◆ Do this ◆
Could you render the records from the line containing "809x607 pixels." through the line containing "will [337, 288].", both included, as a JSON list of strings, one per line and with blank lines omitted, and nothing else?
##### Source records #####
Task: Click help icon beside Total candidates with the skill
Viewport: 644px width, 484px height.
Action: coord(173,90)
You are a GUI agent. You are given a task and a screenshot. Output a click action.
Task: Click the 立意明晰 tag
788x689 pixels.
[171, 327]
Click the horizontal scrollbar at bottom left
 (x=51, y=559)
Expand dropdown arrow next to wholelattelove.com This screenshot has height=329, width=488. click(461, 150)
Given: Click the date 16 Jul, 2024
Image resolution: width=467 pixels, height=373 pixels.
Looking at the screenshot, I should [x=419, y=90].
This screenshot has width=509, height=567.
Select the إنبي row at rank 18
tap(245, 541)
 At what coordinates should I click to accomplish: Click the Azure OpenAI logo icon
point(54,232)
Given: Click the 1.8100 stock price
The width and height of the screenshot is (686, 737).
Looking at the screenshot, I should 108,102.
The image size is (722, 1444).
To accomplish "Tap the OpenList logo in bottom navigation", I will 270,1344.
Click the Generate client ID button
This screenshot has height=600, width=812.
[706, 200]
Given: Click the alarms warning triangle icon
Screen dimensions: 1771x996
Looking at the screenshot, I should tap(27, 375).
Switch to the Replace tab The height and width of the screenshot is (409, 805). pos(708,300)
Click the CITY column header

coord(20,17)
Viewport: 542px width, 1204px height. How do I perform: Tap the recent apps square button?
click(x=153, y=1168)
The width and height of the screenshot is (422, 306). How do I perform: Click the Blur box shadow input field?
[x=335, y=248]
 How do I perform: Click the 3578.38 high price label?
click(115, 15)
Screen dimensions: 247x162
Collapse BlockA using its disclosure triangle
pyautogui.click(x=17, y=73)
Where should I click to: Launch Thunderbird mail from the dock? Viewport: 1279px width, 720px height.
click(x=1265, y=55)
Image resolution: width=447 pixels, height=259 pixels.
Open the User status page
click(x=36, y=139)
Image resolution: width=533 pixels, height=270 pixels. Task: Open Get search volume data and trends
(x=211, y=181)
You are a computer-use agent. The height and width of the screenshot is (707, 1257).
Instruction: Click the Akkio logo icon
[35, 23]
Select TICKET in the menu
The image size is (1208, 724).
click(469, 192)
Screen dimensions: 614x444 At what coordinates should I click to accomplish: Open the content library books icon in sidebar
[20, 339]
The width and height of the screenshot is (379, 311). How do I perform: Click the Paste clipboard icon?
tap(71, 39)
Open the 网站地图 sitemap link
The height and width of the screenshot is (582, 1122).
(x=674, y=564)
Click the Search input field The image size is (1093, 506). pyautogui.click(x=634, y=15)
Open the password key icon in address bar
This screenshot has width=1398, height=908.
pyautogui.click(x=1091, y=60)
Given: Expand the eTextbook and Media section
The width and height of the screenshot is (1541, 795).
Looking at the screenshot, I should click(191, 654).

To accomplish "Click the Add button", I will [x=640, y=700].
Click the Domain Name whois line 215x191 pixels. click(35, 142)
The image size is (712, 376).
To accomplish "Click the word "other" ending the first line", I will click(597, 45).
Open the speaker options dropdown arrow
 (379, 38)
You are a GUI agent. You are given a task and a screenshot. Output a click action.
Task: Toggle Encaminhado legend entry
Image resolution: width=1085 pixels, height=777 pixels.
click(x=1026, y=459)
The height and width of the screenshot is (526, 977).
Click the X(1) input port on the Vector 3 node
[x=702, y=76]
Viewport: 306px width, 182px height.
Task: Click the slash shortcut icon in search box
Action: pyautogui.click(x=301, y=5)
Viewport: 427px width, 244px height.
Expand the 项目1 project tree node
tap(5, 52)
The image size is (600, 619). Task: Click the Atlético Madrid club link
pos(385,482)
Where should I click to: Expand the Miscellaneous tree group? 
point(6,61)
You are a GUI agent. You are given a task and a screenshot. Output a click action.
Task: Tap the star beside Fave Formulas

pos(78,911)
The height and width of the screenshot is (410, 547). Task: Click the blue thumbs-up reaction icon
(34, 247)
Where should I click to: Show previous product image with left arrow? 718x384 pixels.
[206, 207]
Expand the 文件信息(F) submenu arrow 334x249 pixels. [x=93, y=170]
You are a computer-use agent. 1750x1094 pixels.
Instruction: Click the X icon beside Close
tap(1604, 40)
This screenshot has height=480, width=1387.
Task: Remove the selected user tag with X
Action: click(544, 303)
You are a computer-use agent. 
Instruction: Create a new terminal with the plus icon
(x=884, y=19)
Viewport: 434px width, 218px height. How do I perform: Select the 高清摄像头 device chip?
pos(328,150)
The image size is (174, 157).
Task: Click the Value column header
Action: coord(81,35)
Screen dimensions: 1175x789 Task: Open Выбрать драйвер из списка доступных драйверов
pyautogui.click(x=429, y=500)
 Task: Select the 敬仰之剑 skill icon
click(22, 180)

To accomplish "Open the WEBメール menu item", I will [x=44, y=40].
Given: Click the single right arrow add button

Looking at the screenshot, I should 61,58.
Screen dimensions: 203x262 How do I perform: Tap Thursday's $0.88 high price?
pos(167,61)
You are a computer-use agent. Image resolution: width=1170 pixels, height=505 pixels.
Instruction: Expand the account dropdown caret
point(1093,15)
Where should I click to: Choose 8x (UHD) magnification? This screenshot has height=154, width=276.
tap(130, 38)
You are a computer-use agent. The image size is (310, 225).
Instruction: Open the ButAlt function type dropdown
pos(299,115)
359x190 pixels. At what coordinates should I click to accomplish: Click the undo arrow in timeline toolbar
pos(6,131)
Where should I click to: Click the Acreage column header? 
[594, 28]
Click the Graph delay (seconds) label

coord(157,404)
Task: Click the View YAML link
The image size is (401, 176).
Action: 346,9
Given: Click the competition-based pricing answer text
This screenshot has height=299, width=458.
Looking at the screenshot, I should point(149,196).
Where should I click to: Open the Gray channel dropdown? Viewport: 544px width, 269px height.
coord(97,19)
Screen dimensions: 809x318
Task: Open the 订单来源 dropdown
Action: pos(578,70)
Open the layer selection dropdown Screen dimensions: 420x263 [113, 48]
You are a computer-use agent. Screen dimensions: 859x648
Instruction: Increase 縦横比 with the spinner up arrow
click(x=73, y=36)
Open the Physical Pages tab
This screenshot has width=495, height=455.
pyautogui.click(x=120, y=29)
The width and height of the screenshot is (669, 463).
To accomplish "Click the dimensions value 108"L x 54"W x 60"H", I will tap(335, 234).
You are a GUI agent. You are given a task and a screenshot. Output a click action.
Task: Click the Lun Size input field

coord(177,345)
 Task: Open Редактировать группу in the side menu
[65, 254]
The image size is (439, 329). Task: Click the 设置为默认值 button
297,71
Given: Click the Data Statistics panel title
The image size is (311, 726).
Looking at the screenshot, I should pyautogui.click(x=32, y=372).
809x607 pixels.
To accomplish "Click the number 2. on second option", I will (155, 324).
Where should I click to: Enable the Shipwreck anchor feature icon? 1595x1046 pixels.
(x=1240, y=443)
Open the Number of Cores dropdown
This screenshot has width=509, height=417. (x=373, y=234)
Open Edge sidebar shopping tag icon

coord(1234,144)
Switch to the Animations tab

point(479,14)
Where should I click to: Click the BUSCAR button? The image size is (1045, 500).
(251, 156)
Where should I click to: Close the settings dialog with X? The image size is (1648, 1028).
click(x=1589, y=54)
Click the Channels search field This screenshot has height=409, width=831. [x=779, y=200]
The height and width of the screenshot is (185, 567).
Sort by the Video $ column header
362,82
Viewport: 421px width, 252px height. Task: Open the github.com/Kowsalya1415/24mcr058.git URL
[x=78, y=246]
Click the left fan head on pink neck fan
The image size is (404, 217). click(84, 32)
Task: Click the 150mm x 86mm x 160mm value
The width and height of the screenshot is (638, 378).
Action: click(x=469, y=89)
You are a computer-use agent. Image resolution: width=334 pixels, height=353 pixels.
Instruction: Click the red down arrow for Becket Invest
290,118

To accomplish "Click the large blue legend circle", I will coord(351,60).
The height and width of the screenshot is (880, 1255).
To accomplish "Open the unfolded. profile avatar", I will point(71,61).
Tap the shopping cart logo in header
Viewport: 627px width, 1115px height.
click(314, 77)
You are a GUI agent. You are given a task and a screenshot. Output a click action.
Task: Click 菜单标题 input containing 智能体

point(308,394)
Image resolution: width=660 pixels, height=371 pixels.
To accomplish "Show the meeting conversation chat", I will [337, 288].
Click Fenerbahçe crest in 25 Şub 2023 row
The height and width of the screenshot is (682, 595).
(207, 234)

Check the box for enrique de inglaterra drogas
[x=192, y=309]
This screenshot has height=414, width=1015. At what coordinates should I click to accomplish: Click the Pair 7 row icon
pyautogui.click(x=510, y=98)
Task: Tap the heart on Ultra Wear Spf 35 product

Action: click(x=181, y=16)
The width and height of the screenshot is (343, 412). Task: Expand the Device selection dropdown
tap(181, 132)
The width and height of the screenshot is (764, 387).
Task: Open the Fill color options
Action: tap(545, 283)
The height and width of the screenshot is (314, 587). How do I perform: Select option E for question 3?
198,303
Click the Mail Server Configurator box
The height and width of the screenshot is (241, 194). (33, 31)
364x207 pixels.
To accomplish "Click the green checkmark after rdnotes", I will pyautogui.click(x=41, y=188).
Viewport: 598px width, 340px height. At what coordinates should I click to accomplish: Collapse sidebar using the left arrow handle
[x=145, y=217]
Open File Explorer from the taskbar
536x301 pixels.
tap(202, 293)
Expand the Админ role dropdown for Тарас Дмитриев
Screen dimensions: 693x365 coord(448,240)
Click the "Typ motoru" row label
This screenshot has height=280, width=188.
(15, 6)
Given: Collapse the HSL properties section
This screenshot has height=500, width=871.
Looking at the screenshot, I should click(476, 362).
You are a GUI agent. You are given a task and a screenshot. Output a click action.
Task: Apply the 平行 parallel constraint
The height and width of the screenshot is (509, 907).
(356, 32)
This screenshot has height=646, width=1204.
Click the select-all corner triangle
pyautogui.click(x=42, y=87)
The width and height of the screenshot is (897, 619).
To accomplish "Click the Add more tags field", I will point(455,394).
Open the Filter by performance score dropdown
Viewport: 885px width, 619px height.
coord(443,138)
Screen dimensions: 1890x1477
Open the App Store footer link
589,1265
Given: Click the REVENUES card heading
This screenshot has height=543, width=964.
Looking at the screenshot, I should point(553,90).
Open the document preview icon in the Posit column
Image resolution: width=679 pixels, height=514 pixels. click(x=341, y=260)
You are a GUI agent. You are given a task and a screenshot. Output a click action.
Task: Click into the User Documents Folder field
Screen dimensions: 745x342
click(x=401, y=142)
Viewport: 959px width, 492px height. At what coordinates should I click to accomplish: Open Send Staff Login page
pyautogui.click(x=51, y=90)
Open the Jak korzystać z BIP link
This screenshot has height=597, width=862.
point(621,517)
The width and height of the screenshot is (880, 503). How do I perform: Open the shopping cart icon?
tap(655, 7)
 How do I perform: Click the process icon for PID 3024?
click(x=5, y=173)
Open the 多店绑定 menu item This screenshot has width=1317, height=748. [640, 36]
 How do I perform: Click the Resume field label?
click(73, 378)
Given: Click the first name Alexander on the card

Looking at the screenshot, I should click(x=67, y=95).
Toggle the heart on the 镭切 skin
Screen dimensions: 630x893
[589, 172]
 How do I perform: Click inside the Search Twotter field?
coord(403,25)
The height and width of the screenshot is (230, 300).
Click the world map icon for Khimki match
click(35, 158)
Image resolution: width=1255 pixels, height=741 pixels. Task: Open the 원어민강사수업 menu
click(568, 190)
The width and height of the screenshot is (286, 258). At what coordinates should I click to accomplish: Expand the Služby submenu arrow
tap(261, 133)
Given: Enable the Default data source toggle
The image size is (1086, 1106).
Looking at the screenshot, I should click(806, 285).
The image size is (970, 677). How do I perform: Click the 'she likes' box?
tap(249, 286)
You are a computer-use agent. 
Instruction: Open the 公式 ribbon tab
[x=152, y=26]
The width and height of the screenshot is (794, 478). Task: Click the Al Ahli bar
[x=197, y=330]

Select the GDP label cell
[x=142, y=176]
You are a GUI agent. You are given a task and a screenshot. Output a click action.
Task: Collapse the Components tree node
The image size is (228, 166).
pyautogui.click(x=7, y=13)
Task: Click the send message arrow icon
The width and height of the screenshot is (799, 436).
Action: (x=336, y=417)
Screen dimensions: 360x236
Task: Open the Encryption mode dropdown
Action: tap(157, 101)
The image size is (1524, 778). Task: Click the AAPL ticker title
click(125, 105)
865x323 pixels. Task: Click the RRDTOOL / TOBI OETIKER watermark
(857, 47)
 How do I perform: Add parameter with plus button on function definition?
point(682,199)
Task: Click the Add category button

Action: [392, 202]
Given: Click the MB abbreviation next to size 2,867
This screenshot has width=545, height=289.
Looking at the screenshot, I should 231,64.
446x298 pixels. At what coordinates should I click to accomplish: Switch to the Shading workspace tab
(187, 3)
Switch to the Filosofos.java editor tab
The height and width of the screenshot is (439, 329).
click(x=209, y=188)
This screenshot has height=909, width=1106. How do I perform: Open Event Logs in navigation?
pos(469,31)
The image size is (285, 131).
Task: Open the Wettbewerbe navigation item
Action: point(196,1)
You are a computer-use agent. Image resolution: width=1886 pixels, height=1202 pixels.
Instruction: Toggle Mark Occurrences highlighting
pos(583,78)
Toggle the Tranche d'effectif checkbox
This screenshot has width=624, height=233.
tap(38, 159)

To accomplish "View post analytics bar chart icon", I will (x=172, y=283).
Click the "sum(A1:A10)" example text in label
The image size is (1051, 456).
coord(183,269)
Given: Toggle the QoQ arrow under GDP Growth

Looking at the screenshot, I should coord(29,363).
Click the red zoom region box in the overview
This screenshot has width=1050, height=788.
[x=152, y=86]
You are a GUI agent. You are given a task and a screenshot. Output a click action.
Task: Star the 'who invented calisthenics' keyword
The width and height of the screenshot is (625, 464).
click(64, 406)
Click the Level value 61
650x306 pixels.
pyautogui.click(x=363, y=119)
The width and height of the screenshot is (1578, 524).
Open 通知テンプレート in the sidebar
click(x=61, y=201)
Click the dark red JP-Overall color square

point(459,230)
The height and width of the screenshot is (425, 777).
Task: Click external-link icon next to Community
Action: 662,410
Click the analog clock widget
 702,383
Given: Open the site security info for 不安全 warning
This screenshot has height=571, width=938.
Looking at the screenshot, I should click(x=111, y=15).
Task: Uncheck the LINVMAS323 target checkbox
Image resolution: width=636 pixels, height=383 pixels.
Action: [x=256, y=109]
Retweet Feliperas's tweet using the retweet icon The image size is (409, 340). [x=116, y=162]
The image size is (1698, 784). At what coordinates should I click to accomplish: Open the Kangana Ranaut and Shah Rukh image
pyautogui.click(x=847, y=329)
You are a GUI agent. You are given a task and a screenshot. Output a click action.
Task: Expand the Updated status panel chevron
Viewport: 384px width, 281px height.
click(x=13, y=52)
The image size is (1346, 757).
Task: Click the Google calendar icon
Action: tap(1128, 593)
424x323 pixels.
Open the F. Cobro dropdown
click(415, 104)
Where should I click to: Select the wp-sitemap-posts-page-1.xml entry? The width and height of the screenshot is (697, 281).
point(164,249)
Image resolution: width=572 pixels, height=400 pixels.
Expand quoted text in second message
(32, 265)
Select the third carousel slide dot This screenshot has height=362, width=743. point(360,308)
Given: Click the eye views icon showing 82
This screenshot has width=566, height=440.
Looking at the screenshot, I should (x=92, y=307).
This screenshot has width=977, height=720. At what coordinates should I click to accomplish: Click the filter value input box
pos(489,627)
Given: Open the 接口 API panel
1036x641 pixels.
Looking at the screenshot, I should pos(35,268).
#####
◆ Finished exercise ◆
[
  "809x607 pixels.",
  "To accomplish \"Click the number 2. on second option\", I will (155, 324).",
  "Where should I click to: Enable the Shipwreck anchor feature icon? 1595x1046 pixels.",
  "(x=1240, y=443)",
  "Open the Number of Cores dropdown",
  "This screenshot has width=509, height=417. (x=373, y=234)",
  "Open Edge sidebar shopping tag icon",
  "coord(1234,144)",
  "Switch to the Animations tab",
  "point(479,14)",
  "Where should I click to: Click the BUSCAR button? The image size is (1045, 500).",
  "(251, 156)",
  "Where should I click to: Close the settings dialog with X? The image size is (1648, 1028).",
  "click(x=1589, y=54)",
  "Click the Channels search field This screenshot has height=409, width=831. [x=779, y=200]",
  "The height and width of the screenshot is (185, 567).",
  "Sort by the Video $ column header",
  "362,82",
  "Viewport: 421px width, 252px height. Task: Open the github.com/Kowsalya1415/24mcr058.git URL",
  "[x=78, y=246]",
  "Click the left fan head on pink neck fan",
  "The image size is (404, 217). click(84, 32)",
  "Task: Click the 150mm x 86mm x 160mm value",
  "The width and height of the screenshot is (638, 378).",
  "Action: click(x=469, y=89)",
  "You are a computer-use agent. Image resolution: width=334 pixels, height=353 pixels.",
  "Instruction: Click the red down arrow for Becket Invest",
  "290,118",
  "To accomplish \"Click the large blue legend circle\", I will coord(351,60).",
  "The height and width of the screenshot is (880, 1255).",
  "To accomplish \"Open the unfolded. profile avatar\", I will point(71,61).",
  "Tap the shopping cart logo in header",
  "Viewport: 627px width, 1115px height.",
  "click(314, 77)",
  "You are a GUI agent. You are given a task and a screenshot. Output a click action.",
  "Task: Click 菜单标题 input containing 智能体",
  "point(308,394)",
  "Image resolution: width=660 pixels, height=371 pixels.",
  "To accomplish \"Show the meeting conversation chat\", I will [337, 288]."
]